As its name implies, “Khushwant Singh Selects Best Indian Short Stories (Volume 1)” is the first part of a collection of short stories written by various Indian authors and selected by Khushwant Singh, an eminent writer and a former editor of The Illustrated Weekly of India. These stories were originally published in English, Hindi, Urdu and other regional Indian languages and have been translated into English where necessary for inclusion in this book. Most of the stories collected here are fairly short and are fairly good, making this book an ideal read for short and long breaks alike.
In the introduction to the book, the editor notes:
[The Indian short story] sticks to the traditional rules of the craft. It is in fact short and not a novella or an abridged novel. It revolves round one or at the most two or three characters and does not have a long list of dramatis personae as in novels. It is limited in time and space and does not span decades or spread out in different locales. [...] It has a distinct beginning, a build-up and usually a dramatic end, frequently an unexpected one which sums up the story. Western short stories tend to be prolix, leaving the reader to guess what it is all about.
I think this perfectly describes almost all the stories included in this collection. Notable exceptions are the “stories” by Kabir Bedi and Hugh Gantzer, which seem more like journal-entries or essays than stories.
Some of the best-known Indian authors of short stories are represented here, including Mulk Raj Anand, Krishan Chander, Ruskin Bond, Ismat Chugtai, Kamala Das, Anita Desai, Shashi Deshpande, Qurratulain Hyder, Amrita Pritam, etc. While most authors are represented by a single story, except for Ruskin Bond and Krishan Chander with two stories each, Qurratulain Hyder has four stories in this collection. Was it because she was a colleague of the editor? Maybe, maybe not; what really matters is that all her selected stories are very nice.
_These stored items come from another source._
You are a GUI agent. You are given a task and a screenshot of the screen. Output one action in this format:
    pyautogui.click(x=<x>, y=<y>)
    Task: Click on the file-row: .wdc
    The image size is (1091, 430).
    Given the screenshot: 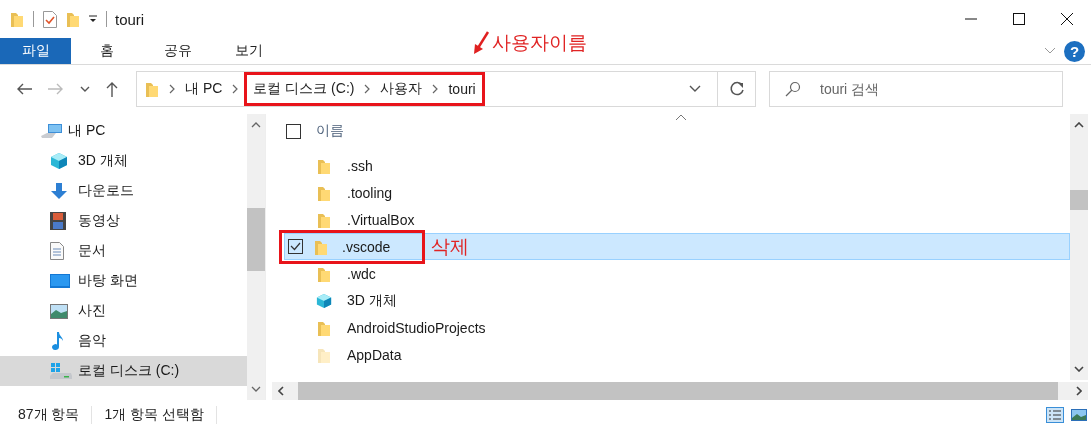 What is the action you would take?
    pyautogui.click(x=671, y=274)
    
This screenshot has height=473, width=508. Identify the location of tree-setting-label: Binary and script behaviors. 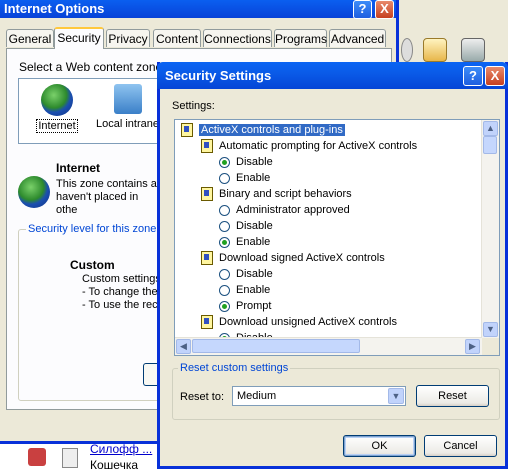
(286, 194).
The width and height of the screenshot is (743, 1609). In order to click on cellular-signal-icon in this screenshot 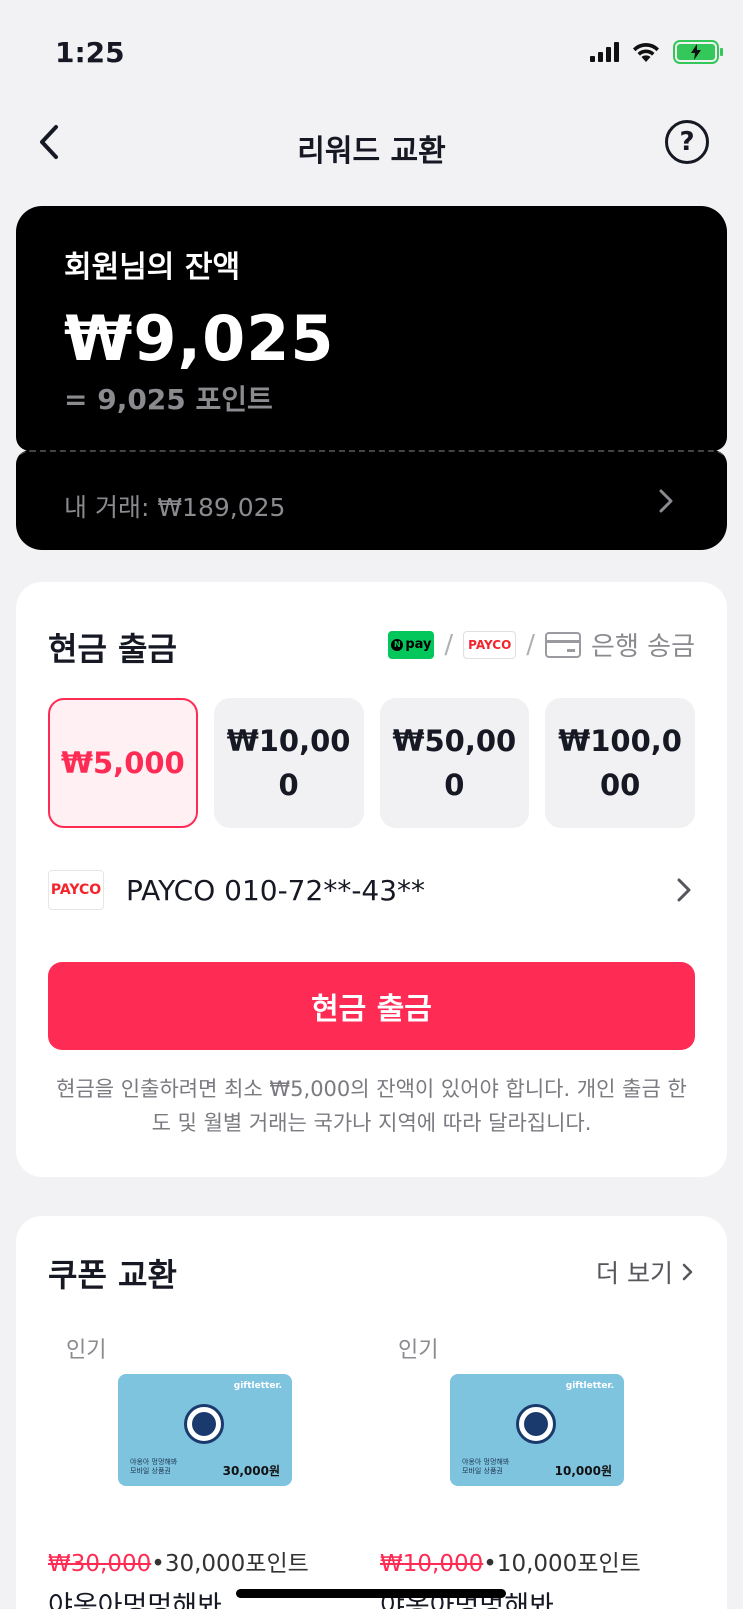, I will do `click(604, 52)`.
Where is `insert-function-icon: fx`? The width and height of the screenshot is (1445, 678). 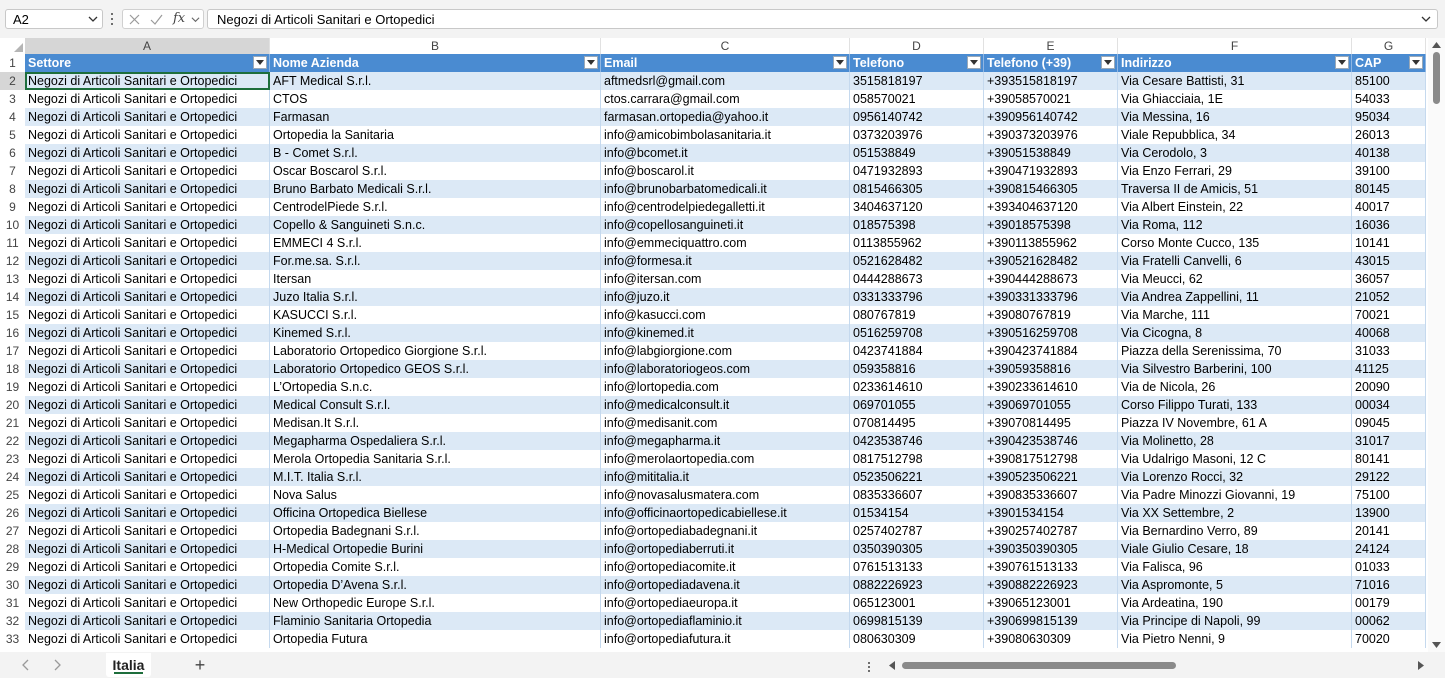
insert-function-icon: fx is located at coordinates (179, 18).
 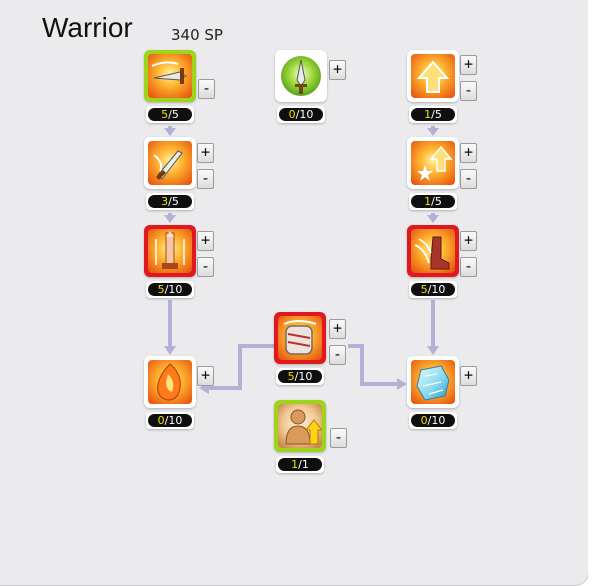 I want to click on skill-slot-up-arrow: 1/5, so click(x=433, y=88).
Not all the major Indian languages are represented here and Urdu and Punjabi can well be considered over-represented, but that's a minor quibble. Perhaps that's just a reflection of the editor's tastes or reading-habits. Striving for such an artifical “fairness and balance” can easily become detrimental to the quality of such a collection.
It is not very clear from the introduction whether all the stories were first published in The Illustrated Weekly of India. If not, it is a little puzzling that some prominent Indian writers of very good short stories, like Munshi Premchand for example, were omitted from this collection. While the “best” in the title of the book is easily understood to be entirely subjective, it would have helped if the editor had listed some of the criteria used to select the stories in this book.
Be that as it may, the book is quite enjoyable and the quality of the stories good. I eagerly look forward to reading the second volume of this collection.